--- Data Enclosed Below ---

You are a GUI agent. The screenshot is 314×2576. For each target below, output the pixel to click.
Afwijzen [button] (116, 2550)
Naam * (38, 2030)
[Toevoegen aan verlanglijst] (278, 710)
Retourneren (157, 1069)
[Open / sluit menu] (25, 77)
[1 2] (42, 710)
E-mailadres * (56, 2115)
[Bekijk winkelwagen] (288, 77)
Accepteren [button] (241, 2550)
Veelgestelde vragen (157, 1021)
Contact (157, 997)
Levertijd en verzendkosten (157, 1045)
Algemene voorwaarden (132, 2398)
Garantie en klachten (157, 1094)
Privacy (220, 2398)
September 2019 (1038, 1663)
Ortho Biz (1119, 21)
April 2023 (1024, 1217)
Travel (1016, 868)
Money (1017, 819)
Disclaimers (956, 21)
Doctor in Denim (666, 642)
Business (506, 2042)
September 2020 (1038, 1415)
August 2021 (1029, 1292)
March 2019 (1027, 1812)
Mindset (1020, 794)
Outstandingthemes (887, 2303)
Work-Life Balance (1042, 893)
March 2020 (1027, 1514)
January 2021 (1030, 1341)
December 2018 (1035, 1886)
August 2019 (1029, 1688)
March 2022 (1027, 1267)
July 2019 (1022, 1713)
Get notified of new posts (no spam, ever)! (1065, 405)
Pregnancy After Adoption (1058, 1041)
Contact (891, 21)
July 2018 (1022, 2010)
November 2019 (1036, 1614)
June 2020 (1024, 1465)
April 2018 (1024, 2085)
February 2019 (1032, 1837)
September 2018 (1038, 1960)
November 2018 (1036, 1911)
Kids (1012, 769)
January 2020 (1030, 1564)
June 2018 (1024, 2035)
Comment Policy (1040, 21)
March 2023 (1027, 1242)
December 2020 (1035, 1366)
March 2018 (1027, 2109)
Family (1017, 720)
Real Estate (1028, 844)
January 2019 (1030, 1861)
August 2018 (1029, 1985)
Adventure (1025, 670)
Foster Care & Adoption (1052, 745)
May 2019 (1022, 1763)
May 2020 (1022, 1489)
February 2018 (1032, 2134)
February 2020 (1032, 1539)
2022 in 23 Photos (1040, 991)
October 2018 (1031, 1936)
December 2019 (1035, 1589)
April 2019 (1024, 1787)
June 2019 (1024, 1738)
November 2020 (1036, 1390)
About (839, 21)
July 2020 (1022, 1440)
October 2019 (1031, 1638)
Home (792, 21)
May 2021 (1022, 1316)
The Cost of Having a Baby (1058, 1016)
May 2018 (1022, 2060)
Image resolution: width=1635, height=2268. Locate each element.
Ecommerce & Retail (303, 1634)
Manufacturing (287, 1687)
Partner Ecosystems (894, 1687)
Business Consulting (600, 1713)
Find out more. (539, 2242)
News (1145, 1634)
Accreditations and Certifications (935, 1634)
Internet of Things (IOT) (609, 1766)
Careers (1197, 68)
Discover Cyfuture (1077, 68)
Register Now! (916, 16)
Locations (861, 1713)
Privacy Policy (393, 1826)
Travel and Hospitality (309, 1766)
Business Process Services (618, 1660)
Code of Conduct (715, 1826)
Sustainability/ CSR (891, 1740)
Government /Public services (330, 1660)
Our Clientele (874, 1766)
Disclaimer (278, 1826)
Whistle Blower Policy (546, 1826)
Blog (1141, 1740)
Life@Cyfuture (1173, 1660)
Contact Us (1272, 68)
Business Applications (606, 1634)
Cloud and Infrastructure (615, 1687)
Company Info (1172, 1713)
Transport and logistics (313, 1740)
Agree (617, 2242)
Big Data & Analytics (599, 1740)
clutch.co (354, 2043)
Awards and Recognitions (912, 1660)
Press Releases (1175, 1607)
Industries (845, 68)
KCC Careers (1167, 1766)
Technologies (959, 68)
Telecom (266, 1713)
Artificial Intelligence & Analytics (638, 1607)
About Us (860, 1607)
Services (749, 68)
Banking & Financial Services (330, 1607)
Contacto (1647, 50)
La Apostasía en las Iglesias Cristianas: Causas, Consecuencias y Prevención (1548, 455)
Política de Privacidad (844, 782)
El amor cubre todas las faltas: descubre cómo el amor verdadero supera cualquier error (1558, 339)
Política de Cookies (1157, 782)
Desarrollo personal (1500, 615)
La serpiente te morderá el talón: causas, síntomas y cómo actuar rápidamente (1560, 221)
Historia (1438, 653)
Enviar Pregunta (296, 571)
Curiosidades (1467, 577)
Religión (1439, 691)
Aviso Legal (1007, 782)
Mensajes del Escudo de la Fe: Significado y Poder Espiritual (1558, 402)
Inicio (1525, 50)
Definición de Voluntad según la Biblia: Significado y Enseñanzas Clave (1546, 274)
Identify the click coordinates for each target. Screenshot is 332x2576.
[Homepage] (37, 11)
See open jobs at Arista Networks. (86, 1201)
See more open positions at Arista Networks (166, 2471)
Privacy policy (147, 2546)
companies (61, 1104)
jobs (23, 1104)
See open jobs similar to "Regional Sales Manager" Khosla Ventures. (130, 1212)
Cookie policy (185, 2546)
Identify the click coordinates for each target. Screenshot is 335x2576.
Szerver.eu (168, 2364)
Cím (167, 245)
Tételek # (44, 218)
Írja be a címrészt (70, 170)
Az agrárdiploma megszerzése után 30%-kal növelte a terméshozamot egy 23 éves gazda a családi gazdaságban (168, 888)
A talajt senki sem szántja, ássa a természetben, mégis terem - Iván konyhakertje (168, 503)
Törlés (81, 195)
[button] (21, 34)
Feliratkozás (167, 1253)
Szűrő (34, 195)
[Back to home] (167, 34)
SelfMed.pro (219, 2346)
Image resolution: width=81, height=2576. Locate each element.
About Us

--- End of Enclosed Data ---

Aim of the exercise:
Look above for the line with "Retourneren (157, 1069)" and the line with "Accreditations and Certifications (935, 1634)", and reproduce exactly those two lines plus every line between, nothing more.

Answer to this problem:
Retourneren (157, 1069)
[Open / sluit menu] (25, 77)
[1 2] (42, 710)
E-mailadres * (56, 2115)
[Bekijk winkelwagen] (288, 77)
Accepteren [button] (241, 2550)
Veelgestelde vragen (157, 1021)
Contact (157, 997)
Levertijd en verzendkosten (157, 1045)
Algemene voorwaarden (132, 2398)
Garantie en klachten (157, 1094)
Privacy (220, 2398)
September 2019 (1038, 1663)
Ortho Biz (1119, 21)
April 2023 (1024, 1217)
Travel (1016, 868)
Money (1017, 819)
Disclaimers (956, 21)
Doctor in Denim (666, 642)
Business (506, 2042)
September 2020 (1038, 1415)
August 2021 (1029, 1292)
March 2019 (1027, 1812)
Mindset (1020, 794)
Outstandingthemes (887, 2303)
Work-Life Balance (1042, 893)
March 2020 (1027, 1514)
January 2021 (1030, 1341)
December 2018 (1035, 1886)
August 2019 (1029, 1688)
March 2022 (1027, 1267)
July 2019 (1022, 1713)
Get notified of new posts (no spam, ever)! (1065, 405)
Pregnancy After Adoption (1058, 1041)
Contact (891, 21)
July 2018 (1022, 2010)
November 2019 (1036, 1614)
June 2020 (1024, 1465)
April 2018 (1024, 2085)
February 2019 (1032, 1837)
September 2018 (1038, 1960)
November 2018 (1036, 1911)
Kids (1012, 769)
January 2020 (1030, 1564)
June 2018 (1024, 2035)
Comment Policy (1040, 21)
March 2023 (1027, 1242)
December 2020 (1035, 1366)
March 2018 (1027, 2109)
Family (1017, 720)
Real Estate (1028, 844)
January 2019 (1030, 1861)
August 2018 (1029, 1985)
Adventure (1025, 670)
Foster Care & Adoption (1052, 745)
May 2019 (1022, 1763)
May 2020 (1022, 1489)
February 2018 (1032, 2134)
February 2020 (1032, 1539)
2022 in 23 Photos (1040, 991)
October 2018 (1031, 1936)
December 2019 (1035, 1589)
April 2019 (1024, 1787)
June 2019 (1024, 1738)
November 2020 (1036, 1390)
About (839, 21)
July 2020 (1022, 1440)
October 2019 (1031, 1638)
Home (792, 21)
May 2021 (1022, 1316)
The Cost of Having a Baby (1058, 1016)
May 2018 (1022, 2060)
Image resolution: width=1635, height=2268. Locate each element.
Ecommerce & Retail (303, 1634)
Manufacturing (287, 1687)
Partner Ecosystems (894, 1687)
Business Consulting (600, 1713)
Find out more. (539, 2242)
News (1145, 1634)
Accreditations and Certifications (935, 1634)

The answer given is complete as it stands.